Here I feel for Lorelai, who is scandalized at Rory’s actions, and aghast that Rory fails to understand the severity of what she has done. Yet despite Lorelai’s condemnation and shock, viewers can’t help but feel that Lorelai’s own relationship ethos confused Rory as to where lines must be drawn.
Rory doesn’t stop there. After ruining Dean’s marriage, she proceeds to ruin his life. Free from the "miserable constraints" of marriage and an adoring wife, Dean moves back in with his parents and resorts to casual car hookups with Rory. What a miserable trade-off.
Nobody is surprised when Rory and Dean don’t work out. Cue Logan, a rich Don Juan who Rory eventually persuades to be exclusive with her. We’ll skim over Logan’s cheating and love-bombing to his miraculous conversion into a loving boyfriend. We were all shocked when, after finally bagging the big fish, Rory rejects Logan’s marriage proposal, despite the fact that they’ve been dating for several years at this point and are supposedly deeply in love. One can’t help but see Lorelai’s commitment issues making a cameo as Rory hands the ring-box back to a devastated Logan.
Lorelai’s commitment issues and egomania are not the only problems she passes on to Rory. Lorelai’s “friend” parenting style makes Rory extremely entitled – she is used to getting what she wants and is very upset when she does not. After cheating on Dean with Jess, Rory doesn’t break up with Dean or tell him about her infidelity. Instead, she leaves for a three-month internship and is outraged to return and find Jess hanging out with another girl. After a life of getting everything that she wants, Rory is absolutely shocked to discover that kissing a man and then ignoring him for several months isn’t exactly a recipe for love.
When Dean finally breaks up with Rory over the Jess drama, Rory refuses to let him move on with his life. Climbing his roof, she pathetically asks if his mom hates her.

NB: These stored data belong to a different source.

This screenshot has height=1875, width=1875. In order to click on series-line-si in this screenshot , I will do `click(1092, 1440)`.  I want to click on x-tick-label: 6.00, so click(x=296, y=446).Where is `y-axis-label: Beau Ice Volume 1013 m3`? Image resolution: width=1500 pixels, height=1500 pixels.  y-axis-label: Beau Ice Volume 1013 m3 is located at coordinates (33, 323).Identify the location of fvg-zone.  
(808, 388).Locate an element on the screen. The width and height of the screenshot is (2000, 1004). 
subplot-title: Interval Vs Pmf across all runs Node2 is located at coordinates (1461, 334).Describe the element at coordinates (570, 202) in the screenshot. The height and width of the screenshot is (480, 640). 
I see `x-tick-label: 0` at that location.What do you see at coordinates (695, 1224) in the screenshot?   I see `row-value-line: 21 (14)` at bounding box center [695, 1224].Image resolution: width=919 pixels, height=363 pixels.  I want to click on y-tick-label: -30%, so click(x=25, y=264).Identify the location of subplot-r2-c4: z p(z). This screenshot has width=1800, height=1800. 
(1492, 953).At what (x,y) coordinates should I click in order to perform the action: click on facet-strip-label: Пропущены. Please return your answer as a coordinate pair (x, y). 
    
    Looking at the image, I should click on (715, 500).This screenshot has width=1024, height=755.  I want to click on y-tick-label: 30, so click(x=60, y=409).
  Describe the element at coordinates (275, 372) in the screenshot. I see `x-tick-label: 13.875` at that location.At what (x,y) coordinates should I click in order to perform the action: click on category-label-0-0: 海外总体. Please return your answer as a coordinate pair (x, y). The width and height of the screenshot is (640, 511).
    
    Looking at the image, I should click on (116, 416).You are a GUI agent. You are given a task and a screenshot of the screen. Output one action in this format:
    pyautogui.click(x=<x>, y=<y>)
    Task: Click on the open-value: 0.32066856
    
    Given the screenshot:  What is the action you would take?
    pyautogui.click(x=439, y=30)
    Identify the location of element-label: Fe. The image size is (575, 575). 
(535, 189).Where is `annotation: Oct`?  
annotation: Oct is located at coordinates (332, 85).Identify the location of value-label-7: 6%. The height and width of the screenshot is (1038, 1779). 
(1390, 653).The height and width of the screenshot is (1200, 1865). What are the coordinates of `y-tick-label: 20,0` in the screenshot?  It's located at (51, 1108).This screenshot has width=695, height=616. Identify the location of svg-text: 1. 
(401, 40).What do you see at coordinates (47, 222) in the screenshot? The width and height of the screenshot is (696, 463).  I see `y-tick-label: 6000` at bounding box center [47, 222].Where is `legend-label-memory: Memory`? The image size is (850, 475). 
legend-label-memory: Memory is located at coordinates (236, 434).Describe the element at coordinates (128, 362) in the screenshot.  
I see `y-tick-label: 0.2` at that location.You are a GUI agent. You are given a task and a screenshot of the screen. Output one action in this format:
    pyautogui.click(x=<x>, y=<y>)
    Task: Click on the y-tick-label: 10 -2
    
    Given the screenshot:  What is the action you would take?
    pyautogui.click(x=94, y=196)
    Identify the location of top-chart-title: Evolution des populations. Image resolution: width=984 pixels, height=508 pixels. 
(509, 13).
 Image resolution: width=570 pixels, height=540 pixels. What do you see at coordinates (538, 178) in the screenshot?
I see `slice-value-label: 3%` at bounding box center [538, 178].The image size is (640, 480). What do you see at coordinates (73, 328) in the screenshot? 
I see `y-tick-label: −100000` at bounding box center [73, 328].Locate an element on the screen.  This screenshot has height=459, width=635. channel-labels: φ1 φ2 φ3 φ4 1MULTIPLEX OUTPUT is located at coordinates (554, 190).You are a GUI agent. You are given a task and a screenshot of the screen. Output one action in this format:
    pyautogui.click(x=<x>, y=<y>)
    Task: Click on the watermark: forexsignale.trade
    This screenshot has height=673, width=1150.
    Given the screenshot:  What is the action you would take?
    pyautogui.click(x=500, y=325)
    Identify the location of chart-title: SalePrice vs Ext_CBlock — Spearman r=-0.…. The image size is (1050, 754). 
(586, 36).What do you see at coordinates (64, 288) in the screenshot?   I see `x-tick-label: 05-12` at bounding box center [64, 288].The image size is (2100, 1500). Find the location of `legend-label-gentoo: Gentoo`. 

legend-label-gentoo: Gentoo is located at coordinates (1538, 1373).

Dean says what we were all screaming at the top of our lungs, “Big deal, somebody doesn’t like you for once, Rory!”
When Rory receives one negative review of her internship performance, she throws her career aspirations to the wind and dramatically rushes off to steal a boat with Logan. On top of that, she drops out of college, since apparently, her confidence is too weak to withstand one man’s criticism.
Lorelai, who has spent the past 20 years slaving away so that Rory would have a future, is devastated to see Rory’s life coming full circle with her own. Putting on the parent hat, she attempts to force Rory to go back to college. Unfortunately, years of teaching your daughter that you’re her friend, not her parent, doesn’t work. Rory moves out and moves in with her grandparents, despite the pain she knows this will inflict on Lorelai.
Lorelai is thus forced to watch her pride and joy become a college drop-out living off her wealthy grandparents, spending her time hosting stuffy tea parties, completing community service hours for stealing the boat, and drinking with her friends in her spare time. Did someone say fulfilling?
Closing Thoughts
Most mothers want a healthy, loving relationship with their daughters – and they should have that! Lorelai’s cold upbringing understandably drove her to seek a radically different approach to raising Rory, and as viewers, we might envy the Gilmore girls’ abnormal relationship.
Yet as their case demonstrates, young women mimic the role models in their life, for better or worse. As the primary role models for their daughters, mothers have an obligation to lead by example. By trying to make themselves their daughter’s “equal” or simply their “friend,” they risk repeating Lorelai’s mistakes. Little girls might enjoy their friends, but they need their mothers.